Un éclair brilla. La maison sortit de l’ombre, délabrée et triste, avec le sentier fangeux qui la bordait et la haie chauve de son petit enclos.

Quand l’éclair eut cessé de luire, Vincent vit une lueur faible sourdre entre la porte et le seuil.

On chantait toujours. Des pieds chaussés de gros souliers se mirent à marcher sur le carreau.

— Ohé ! cria-t-on à l’intérieur, est-ce que tu t’endors au lieu de t’habiller, fainéant ? Ohé ! Marchef !

Si la muraille était tombée sur lui, Vincent n’eût pas été frappé plus violemment.

Un instant, il crut rêver, d’autant que cette stupéfiante question n’obtint point de réponse.

Mais la voix rauque reprit presque aussitôt après :

— Ce n’est pas tous les soirs que le Maître se dérange pour venir lui-même te dire, jusqu’au fond de ton trou : « Il fait jour. » La besogne doit être pressée. Il n’y a pas de mauvais temps qui tienne. Mets-toi en route si tu veux garder tes os !

Point de réponse encore.

Vincent songeait, faisant un mortel effort pour voir clair dans le chaos de sa cervelle.

— C’était ici que venait le coupé du colonel ! Et c’est pour moi qu’il a besoin du marchef !

Il frissonna et ajouta en lui-même :

— Le marchef ! L’homme qui tue !

Il essaya de se relever pour fuir. Ses membres étaient paralysés.

— Je vais bien sortir, moi, reprit encore la voix rauque, pour aller chercher la goutte. Ma bouteille est vide et j’étrangle de soif… Ah ! à la fin, te voilà !

Un second pas, plus lourd, se fit entendre à l’intérieur et une autre voix dit :

— Est-ce que le père ne t’a pas semblé tout drôle vieille Bamboche ? Il n’y a rien de changé en lui et ce n’est plus le même homme. Pour qu’il ait engagé sa voiture dans nos ruelles, il faut qu’il tienne rudement à régler le compte de cet architecte, c’est sûr.

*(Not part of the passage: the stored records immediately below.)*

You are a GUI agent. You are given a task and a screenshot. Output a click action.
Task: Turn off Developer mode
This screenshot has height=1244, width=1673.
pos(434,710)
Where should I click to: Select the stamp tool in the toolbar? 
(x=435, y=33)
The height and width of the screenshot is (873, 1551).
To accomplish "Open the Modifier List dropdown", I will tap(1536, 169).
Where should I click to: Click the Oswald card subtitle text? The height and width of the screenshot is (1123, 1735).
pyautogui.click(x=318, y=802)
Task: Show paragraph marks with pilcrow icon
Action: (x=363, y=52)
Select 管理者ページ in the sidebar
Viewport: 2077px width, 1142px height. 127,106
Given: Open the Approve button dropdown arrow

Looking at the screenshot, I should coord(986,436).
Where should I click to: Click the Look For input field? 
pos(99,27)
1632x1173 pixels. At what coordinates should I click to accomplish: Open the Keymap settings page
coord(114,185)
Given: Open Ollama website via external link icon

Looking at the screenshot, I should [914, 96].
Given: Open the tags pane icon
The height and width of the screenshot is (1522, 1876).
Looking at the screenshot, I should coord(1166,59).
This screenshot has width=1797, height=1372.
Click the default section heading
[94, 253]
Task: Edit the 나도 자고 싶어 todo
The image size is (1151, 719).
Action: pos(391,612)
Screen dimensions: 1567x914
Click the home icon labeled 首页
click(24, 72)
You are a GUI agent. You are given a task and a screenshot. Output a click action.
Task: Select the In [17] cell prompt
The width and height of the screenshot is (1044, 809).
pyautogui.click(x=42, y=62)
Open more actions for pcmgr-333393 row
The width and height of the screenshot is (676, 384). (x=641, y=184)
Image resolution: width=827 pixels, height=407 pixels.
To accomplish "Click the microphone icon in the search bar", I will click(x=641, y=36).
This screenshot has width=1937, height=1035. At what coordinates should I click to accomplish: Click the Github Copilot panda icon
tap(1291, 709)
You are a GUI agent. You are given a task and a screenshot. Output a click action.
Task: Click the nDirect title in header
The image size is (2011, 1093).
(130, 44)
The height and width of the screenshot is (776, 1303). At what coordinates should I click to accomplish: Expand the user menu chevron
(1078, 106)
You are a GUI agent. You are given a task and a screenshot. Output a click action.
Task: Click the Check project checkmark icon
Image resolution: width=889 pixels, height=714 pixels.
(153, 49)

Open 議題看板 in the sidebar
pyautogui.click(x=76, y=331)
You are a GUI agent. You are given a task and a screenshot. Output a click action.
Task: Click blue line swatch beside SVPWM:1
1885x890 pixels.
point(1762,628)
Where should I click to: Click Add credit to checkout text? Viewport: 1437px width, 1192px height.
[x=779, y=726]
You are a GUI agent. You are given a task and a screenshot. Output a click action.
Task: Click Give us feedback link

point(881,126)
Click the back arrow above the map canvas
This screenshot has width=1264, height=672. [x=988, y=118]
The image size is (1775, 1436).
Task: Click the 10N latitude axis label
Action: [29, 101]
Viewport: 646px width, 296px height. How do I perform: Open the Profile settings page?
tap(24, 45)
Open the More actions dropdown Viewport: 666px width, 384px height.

— Raison de plus pour te dépêcher, paresseux !

Encore une fois, Vincent, rassemblant toutes ses forces, tenta d’échapper à l’étreinte du cauchemar qui le garrotait.

Il parvint à se mettre sur ses mains et sur ses genoux.

— Tourne voir un peu la meule, dit en ce moment le Marchef, j’ai de la rouille à mon outil.

Le bruit d’un couteau qu’on aiguise contre une pierre grinça longuement.

Ce fut le dernier son que Vincent entendit avant de retomber sur le seuil même, vaincu et privé de sentiment.